(Stored items)
□ □ □ □

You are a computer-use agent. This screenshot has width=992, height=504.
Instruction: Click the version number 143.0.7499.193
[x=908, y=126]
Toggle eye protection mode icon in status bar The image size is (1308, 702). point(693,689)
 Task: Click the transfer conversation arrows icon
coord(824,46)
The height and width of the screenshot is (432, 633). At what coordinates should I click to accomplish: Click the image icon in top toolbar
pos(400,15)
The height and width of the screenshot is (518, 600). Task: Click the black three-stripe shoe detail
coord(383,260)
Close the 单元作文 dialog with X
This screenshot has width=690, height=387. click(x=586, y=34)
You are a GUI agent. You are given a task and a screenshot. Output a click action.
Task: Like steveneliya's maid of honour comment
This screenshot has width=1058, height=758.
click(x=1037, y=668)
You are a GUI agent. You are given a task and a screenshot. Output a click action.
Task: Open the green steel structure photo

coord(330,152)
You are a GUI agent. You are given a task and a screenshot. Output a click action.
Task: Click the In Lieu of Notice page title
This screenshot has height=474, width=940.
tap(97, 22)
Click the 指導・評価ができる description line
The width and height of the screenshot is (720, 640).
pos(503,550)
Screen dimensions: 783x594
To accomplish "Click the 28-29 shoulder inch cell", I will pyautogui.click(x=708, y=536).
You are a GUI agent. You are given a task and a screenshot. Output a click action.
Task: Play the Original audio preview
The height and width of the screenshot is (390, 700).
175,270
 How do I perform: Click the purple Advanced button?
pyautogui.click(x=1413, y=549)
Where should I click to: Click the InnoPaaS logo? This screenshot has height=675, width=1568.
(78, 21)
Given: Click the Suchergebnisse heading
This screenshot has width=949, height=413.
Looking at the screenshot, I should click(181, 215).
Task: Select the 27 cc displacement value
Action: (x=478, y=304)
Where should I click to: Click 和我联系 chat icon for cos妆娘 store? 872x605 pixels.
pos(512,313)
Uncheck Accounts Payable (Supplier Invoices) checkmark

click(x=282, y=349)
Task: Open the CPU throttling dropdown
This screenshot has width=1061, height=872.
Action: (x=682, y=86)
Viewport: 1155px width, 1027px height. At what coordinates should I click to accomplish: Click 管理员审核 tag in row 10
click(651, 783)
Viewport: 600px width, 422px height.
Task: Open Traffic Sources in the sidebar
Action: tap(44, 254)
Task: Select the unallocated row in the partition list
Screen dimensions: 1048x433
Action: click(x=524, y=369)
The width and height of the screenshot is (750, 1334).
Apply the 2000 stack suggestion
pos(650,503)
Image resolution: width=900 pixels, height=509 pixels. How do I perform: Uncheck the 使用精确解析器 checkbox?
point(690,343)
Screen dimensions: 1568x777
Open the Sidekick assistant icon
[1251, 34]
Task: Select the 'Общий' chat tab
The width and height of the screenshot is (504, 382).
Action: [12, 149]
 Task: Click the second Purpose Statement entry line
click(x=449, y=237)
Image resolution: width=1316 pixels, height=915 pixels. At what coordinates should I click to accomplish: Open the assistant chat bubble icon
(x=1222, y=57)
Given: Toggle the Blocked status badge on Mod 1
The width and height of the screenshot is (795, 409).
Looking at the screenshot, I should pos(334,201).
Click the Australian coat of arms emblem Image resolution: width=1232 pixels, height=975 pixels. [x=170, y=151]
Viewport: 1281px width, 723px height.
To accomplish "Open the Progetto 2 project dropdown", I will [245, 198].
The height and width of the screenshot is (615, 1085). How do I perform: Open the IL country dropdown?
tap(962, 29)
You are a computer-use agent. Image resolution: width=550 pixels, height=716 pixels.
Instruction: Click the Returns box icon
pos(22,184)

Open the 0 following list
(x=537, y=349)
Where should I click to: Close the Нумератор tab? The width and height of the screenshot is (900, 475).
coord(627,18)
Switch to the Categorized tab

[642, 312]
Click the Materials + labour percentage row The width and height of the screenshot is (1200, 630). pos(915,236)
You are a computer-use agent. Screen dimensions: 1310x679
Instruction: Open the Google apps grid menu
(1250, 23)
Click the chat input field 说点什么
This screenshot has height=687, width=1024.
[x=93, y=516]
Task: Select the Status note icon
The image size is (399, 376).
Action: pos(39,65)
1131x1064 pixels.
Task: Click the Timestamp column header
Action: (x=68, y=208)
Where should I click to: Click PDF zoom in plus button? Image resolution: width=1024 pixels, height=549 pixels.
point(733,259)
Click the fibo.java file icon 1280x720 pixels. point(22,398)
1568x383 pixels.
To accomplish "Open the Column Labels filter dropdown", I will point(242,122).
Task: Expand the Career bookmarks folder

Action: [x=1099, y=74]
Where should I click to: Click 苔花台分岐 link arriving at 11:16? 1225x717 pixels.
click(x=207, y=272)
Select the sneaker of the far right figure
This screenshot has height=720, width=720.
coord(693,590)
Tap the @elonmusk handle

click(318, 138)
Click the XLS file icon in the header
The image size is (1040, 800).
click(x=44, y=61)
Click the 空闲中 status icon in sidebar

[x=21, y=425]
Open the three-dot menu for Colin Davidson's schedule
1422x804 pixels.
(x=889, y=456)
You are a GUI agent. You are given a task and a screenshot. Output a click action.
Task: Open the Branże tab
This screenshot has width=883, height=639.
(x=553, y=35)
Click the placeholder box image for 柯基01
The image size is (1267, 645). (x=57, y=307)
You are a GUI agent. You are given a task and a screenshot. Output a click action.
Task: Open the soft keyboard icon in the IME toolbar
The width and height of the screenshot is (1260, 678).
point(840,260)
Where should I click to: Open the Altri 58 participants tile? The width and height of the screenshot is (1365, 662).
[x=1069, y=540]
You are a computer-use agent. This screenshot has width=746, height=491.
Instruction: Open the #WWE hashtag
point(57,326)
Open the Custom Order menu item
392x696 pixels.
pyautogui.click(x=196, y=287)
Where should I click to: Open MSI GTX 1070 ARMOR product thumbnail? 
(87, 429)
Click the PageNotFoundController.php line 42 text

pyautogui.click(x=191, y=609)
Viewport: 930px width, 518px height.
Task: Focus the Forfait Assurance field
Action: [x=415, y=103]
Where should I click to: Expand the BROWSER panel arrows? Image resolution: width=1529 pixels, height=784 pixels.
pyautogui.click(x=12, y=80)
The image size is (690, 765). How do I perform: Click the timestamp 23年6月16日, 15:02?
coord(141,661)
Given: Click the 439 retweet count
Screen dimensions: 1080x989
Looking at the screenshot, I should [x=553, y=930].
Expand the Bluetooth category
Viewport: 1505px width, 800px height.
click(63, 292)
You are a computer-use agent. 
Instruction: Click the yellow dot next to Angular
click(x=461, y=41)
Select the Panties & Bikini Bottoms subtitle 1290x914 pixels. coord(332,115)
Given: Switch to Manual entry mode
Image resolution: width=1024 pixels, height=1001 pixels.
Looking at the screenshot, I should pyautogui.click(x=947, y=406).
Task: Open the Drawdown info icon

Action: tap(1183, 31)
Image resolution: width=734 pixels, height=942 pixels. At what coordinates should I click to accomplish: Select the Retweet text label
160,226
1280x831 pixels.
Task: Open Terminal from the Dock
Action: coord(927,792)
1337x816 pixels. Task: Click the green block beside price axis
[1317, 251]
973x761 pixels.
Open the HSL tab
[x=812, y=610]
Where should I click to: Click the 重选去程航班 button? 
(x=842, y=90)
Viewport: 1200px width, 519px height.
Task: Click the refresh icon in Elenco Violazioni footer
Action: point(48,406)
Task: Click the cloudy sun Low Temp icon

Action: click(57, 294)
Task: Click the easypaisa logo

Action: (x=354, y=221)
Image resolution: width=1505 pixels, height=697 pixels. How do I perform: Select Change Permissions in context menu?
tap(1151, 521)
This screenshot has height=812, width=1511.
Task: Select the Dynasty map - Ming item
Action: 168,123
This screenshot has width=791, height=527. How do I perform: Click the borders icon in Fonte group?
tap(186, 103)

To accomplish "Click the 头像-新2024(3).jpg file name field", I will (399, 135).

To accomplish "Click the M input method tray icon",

□ □ □ □

**WHAT TO DO:** In the entries above, find the line with "Image resolution: width=1505", then retype it and every line after it exactly.

**RESULT OF THE TASK:**
Image resolution: width=1505 pixels, height=697 pixels. How do I perform: Select Change Permissions in context menu?
tap(1151, 521)
This screenshot has height=812, width=1511.
Task: Select the Dynasty map - Ming item
Action: 168,123
This screenshot has width=791, height=527. How do I perform: Click the borders icon in Fonte group?
tap(186, 103)

To accomplish "Click the 头像-新2024(3).jpg file name field", I will (399, 135).

To accomplish "Click the M input method tray icon",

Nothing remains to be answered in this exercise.